La partecipazione, o meno, ai disordini, ci sembra indicare chiaramente che si è stabilita una frattura tra coloro che hanno beneficiato di punti di riferimento nel quadro familiare, e altri che sembrano senza orizzonti. Tra coloro la cui educazione familiare ha permesso loro di integrare la necessità di "trattenere"; e quelli che non sono stati così fortunati. Ridurre questo divario richiede un lavoro immenso. La testimonianza di tante persone cresciute da madri meravigliose dimostra che non è impossibile.

Uno spartiacque culturale

La terza frattura è probabilmente la più difficile da definire con compostezza. Tutta l'educazione coinvolge un orizzonte culturale. Educhiamo e formiamo per prepararci a vivere in una comunità governata da valori comuni, e accettata da tutti, altrimenti non è possibile una vita comune. Questa base di valori corrisponde a un immaginario comune, quello di una società dove sarà possibile vivere insieme in modo sereno, anche felice.
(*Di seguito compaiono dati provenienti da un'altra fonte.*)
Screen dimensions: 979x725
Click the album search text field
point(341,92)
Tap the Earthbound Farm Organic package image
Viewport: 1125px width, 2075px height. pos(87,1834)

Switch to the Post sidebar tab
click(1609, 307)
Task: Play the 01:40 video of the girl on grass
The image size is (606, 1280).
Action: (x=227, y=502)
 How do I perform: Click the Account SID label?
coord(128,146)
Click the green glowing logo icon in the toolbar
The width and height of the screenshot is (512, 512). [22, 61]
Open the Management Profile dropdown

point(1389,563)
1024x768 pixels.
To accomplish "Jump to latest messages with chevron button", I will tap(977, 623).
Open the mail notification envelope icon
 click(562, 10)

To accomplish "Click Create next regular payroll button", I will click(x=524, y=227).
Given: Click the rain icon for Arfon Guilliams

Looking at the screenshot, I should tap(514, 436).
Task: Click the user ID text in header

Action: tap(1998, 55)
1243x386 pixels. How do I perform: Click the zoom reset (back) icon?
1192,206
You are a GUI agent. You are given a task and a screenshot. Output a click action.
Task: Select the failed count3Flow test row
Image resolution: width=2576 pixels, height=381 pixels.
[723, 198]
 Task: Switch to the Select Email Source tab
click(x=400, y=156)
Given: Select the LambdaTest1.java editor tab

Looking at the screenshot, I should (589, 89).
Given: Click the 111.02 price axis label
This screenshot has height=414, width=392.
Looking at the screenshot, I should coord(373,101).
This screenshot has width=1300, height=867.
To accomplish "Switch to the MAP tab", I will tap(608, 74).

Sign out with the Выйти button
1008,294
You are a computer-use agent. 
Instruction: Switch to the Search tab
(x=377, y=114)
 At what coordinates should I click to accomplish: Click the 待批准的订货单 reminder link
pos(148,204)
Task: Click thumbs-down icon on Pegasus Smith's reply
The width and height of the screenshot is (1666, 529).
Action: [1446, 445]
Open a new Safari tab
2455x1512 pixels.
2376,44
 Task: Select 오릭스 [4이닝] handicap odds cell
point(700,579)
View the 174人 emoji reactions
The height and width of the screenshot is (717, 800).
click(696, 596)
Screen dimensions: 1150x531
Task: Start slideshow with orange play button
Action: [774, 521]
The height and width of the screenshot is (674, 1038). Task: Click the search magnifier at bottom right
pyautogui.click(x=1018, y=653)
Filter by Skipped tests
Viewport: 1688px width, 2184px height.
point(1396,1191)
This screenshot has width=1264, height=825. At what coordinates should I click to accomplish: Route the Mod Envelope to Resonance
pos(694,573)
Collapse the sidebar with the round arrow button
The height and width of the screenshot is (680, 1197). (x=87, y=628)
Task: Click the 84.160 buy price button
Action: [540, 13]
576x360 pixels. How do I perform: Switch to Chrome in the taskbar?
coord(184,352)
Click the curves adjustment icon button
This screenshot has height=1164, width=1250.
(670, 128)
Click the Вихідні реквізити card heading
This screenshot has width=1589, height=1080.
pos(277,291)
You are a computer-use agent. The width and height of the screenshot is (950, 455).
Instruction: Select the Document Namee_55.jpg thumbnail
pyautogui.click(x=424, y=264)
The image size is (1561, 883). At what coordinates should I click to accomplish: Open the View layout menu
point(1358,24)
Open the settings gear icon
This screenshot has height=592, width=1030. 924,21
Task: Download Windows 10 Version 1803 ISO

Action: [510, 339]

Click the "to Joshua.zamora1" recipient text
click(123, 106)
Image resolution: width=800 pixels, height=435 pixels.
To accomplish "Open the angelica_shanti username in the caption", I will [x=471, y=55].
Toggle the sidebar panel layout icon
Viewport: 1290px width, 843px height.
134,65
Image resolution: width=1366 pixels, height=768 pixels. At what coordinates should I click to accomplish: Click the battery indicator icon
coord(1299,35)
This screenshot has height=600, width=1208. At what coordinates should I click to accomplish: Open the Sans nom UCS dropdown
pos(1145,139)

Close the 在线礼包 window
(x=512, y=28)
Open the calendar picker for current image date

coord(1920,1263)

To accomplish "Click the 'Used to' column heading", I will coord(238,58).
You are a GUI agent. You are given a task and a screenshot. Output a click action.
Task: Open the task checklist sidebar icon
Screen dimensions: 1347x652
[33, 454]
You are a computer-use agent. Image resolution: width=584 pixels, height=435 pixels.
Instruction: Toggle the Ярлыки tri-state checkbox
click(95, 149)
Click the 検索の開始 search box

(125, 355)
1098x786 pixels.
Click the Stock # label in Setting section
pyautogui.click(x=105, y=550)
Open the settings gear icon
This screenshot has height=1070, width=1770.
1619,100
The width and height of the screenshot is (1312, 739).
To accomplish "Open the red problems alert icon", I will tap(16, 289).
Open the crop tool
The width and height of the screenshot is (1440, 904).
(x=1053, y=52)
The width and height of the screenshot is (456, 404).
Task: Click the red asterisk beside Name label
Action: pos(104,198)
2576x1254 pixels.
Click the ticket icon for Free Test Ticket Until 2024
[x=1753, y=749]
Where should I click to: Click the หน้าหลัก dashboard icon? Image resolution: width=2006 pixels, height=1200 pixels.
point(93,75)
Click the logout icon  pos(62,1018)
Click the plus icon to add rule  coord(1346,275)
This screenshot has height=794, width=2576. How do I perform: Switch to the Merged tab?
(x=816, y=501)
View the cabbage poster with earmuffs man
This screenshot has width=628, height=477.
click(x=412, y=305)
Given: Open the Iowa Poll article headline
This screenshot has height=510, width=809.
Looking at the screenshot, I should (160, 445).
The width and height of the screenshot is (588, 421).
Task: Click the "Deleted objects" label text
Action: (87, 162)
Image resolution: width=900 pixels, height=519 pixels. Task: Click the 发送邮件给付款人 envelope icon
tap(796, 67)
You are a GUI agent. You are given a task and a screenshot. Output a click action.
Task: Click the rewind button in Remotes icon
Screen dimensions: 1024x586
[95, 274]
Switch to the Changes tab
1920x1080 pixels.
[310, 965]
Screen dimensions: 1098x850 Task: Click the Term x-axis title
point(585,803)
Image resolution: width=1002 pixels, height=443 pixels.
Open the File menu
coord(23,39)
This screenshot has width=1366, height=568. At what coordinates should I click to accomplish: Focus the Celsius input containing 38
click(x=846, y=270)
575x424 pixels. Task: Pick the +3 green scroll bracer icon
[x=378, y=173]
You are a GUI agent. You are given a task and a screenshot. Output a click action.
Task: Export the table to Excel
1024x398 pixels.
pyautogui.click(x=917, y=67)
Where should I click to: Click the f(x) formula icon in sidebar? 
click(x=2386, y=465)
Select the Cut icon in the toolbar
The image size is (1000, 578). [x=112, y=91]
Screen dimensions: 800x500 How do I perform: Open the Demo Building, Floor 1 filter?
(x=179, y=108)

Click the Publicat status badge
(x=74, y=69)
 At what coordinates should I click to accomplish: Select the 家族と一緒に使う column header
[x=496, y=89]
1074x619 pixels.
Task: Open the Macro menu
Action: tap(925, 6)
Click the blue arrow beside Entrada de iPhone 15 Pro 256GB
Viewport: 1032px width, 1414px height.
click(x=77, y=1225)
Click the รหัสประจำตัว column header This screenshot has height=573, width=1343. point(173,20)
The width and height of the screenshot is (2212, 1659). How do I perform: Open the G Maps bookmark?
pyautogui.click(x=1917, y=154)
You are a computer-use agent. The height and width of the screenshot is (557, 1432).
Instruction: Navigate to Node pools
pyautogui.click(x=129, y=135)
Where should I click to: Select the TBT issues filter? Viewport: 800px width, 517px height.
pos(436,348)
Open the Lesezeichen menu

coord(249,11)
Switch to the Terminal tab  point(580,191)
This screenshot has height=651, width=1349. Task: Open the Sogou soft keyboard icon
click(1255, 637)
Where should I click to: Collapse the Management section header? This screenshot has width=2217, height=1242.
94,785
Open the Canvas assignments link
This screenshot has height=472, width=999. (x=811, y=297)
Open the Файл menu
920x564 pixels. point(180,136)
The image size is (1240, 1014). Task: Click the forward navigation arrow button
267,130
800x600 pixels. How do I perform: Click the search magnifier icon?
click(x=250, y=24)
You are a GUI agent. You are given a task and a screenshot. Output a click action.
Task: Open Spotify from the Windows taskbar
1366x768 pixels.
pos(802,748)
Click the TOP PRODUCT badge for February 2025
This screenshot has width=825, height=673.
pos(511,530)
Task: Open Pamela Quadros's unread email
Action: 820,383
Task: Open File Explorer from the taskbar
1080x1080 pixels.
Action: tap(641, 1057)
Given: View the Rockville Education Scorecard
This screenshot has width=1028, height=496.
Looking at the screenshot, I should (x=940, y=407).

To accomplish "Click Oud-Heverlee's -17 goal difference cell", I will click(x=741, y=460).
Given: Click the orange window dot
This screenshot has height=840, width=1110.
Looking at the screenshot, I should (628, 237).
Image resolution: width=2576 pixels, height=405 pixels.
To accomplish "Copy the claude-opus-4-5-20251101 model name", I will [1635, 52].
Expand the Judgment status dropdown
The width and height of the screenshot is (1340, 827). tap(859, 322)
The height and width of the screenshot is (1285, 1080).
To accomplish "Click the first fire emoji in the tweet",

Nel rispetto delle differenze ma anche dei valori fondanti della società, e che ne segnano l'identità.

C'è però da chiedersi se abbiamo ancora un orizzonte culturale comune, che fonda sia la possibilità di un'educazione “nazionale”, sia una serena “convivenza”. Certo, c'è indubbiamente sempre una pluralità di orizzonti culturali, secondo le appartenenze ideologiche o religiose. Ma il Riots sollevare interrogativi sulla persistenza e la vera forza di ciò che ha costituito l'immaginario repubblicano dalla fine del Secondo Impero.

Questa immaginazione si cristallizza nella rappresentazione di una società governata da valori come "Libertà, uguaglianza e fraternità". Un tale insieme di valori che rende possibile, al di là di tutte le particolarità e diversità di opinioni, religioni e comportamenti, la vita in comune.

Non potremmo spingerci fino a chiederci se questo ideale repubblicano non sia in competizione con un immaginario nuovo, emergente: un immaginario, per certi versi postcoloniale, di redenzione o vendetta, esigente in un modo tanto brutale quanto quasi impossibile da soddisfare, una riparazione, che inizierebbe con la distruzione di tutti i simboli dell'ex Stato coloniale. Nel seno, però, di cui viviamo.

Questa è, ovviamente, solo un'ipotesi. Immaginario postcoloniale contro immaginario repubblicano? Radicalismo distruttivo di chi ha sete di vendetta e riparazione, contro l'immaginario repubblicano di chi vuole solo vivere in pace? L'ipotesi fa paura, e richiederebbe comunque molto lavoro per essere validata. Ma non dovremmo osare affrontarlo? Perché è in gioco il possibile contributo dell'opera educativa alla costruzione e al riconoscimento da parte di tutti di un orizzonte comune.

Carlo Hadji, Professore Onorario (Scienze dell'Educazione), Grenoble Alpes University (UGA)

Questo articolo è ripubblicato da The Conversation sotto licenza Creative Commons. Leggi ilarticolo originale.